La svolta nella vicenda si è verificata solo nel giugno del 2018, quando il paziente, insoddisfatto dei riscontri ottenuti a Latina, si è rivolto al Policlinico Gemelli di Roma. Qui, purtroppo, è arrivata la diagnosi definitiva e inequivocabile: un tumore inoperabile.
La sezione civile del Tribunale di Latina, nella sua recente sentenza, ha accertato un nesso causale tra il ritardo diagnostico e una condotta negligente da parte dei sanitari dell’Asl. L’esito della consulenza tecnica d’ufficio disposta dal giudice è stato dirimente: il quadro clinico dell’insegnante, sin dai primi accertamenti, avrebbe dovuto allertare i medici e indurli a prescrivere ulteriori esami diagnostici. Invece, l’approccio adottato è stato giudicato “attendista” e “non consono alle esigenze del paziente”, compromettendo di fatto le sue possibilità di ricevere cure tempestive.

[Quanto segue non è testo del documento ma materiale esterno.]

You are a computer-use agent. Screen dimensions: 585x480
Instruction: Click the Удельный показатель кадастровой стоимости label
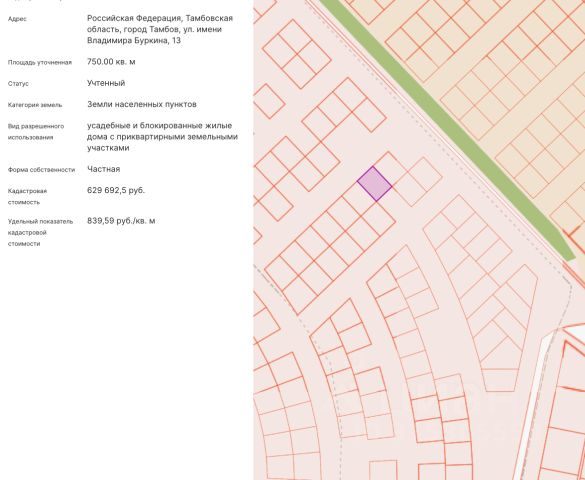(40, 233)
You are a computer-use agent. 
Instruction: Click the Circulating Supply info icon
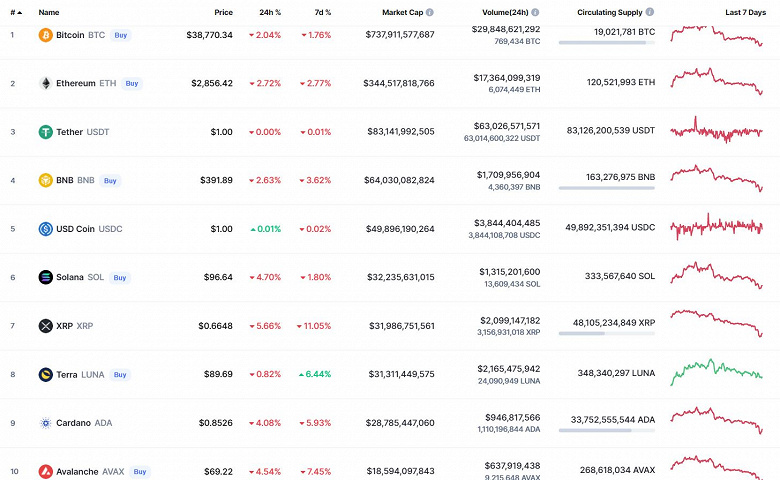(651, 12)
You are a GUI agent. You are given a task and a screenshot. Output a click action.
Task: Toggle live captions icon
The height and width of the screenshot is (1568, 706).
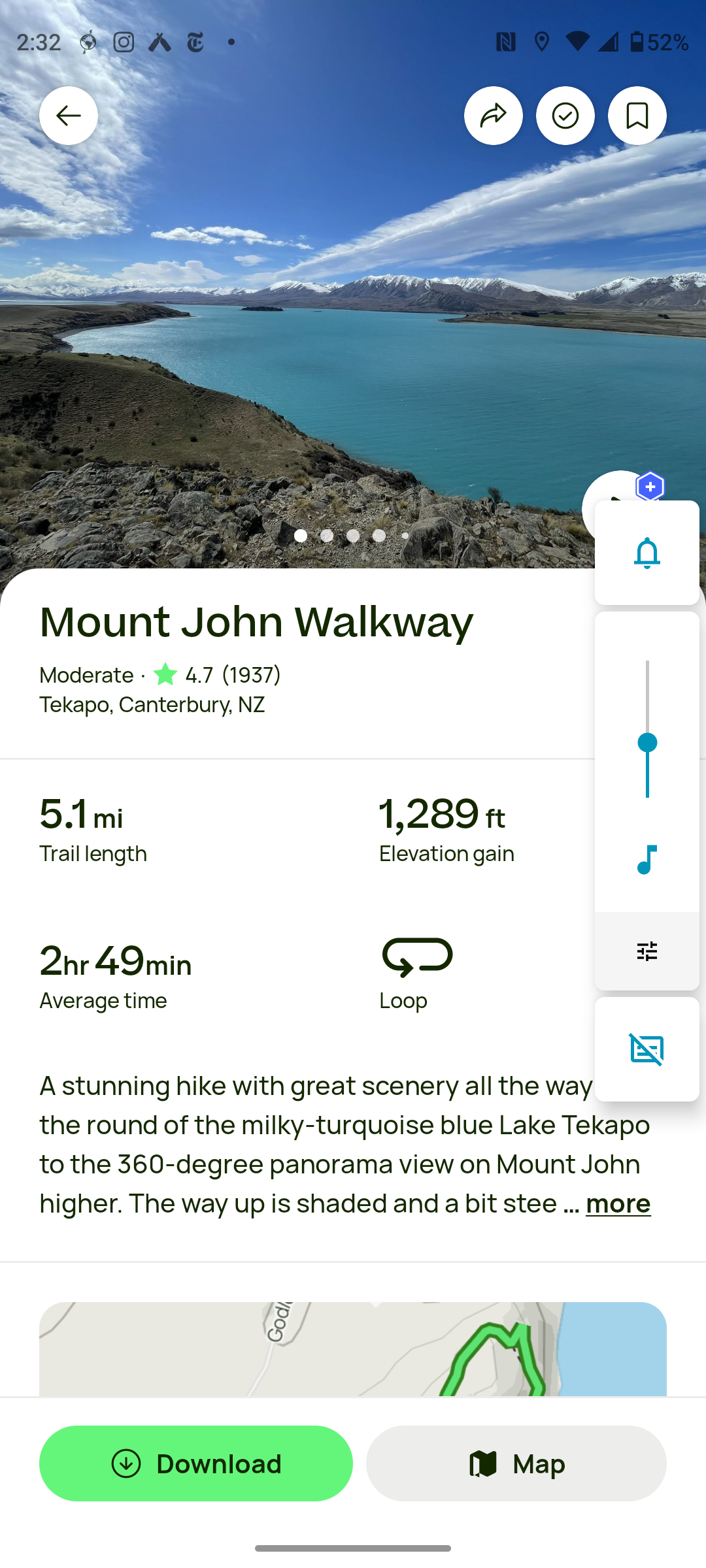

La “perdita di chance”, ovvero la privazione della possibilità di ottenere un esito più favorevole grazie a una diagnosi precoce, è stata quantificata dal Tribunale in un significativo 40%. Questa percentuale è stata determinata sulla base di studi scientifici e statistiche presentate dai consulenti tecnici, tenendo in considerazione l’età del paziente, le sue condizioni di salute preesistenti e il considerevole ritardo di diciotto mesi nella formulazione della diagnosi corretta. Tale ritardo ha inevitabilmente comportato un peggioramento del quadro clinico, facendo evolvere il rischio di recidiva da basso a intermedio.
La sentenza del Tribunale di Latina richiama esplicitamente un precedente della Corte di Cassazione, che definisce la perdita di chance non patrimoniale come «la privazione della possibilità di ottenere un vantaggio sperato, incerto ed eventuale, che può tradursi in migliori opportunità di cura, maggiore durata della vita o minori sofferenze».
Accogliendo pienamente le argomentazioni presentate dall’avvocato Fusco, il Tribunale ha dunque riconosciuto la responsabilità dell’Asl di Latina e l’ha condannata al risarcimento dei danni subiti dall’insegnante.